• ACTIVITY: What lines of the data below hold the string "last"? Copy each one out.

• DATA TO PROCESS:
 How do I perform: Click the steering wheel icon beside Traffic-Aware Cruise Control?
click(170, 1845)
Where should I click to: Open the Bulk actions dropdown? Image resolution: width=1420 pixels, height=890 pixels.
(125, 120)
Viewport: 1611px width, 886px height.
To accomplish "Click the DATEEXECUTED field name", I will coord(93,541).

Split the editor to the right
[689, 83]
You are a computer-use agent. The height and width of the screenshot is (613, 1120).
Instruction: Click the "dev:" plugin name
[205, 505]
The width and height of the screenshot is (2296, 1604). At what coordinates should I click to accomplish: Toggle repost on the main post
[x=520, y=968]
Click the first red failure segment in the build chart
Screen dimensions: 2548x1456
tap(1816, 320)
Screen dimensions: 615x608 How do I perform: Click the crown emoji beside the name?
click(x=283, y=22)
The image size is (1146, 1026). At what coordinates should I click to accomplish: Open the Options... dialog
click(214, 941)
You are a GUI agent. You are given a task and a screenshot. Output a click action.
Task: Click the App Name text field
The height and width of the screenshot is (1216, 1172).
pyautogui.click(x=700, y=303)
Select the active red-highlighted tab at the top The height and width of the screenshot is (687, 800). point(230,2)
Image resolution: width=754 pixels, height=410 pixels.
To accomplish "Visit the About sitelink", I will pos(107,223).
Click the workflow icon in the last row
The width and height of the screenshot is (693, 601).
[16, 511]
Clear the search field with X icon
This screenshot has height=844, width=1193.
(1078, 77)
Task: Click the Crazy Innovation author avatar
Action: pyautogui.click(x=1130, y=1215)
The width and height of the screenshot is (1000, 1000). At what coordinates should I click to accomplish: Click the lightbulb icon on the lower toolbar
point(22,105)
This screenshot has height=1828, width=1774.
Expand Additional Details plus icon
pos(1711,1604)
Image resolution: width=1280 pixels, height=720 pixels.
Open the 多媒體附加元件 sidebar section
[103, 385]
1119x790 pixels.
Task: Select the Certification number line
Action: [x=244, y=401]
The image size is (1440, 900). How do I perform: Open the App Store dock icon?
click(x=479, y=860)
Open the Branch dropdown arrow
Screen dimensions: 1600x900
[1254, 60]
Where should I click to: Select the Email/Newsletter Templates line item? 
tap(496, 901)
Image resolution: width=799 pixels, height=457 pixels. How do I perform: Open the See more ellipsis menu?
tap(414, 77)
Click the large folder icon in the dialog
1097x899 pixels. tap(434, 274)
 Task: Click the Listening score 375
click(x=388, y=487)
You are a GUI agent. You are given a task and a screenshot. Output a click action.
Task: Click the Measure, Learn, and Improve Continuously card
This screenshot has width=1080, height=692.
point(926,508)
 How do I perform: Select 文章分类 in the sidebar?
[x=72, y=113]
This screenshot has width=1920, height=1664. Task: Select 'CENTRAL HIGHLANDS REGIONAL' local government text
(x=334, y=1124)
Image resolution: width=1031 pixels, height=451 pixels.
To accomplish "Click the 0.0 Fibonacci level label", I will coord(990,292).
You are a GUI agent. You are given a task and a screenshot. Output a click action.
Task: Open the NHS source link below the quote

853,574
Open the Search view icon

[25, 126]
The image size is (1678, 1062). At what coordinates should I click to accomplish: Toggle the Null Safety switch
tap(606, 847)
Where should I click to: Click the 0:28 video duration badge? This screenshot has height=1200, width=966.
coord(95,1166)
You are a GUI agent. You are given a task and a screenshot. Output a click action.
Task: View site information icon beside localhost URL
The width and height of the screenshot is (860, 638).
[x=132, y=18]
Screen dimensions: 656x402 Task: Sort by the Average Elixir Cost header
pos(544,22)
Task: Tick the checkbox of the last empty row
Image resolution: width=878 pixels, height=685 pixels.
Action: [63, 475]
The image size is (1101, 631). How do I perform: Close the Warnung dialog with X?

• RESULT FOR THIS TASK:
Click the workflow icon in the last row
Task: Tick the checkbox of the last empty row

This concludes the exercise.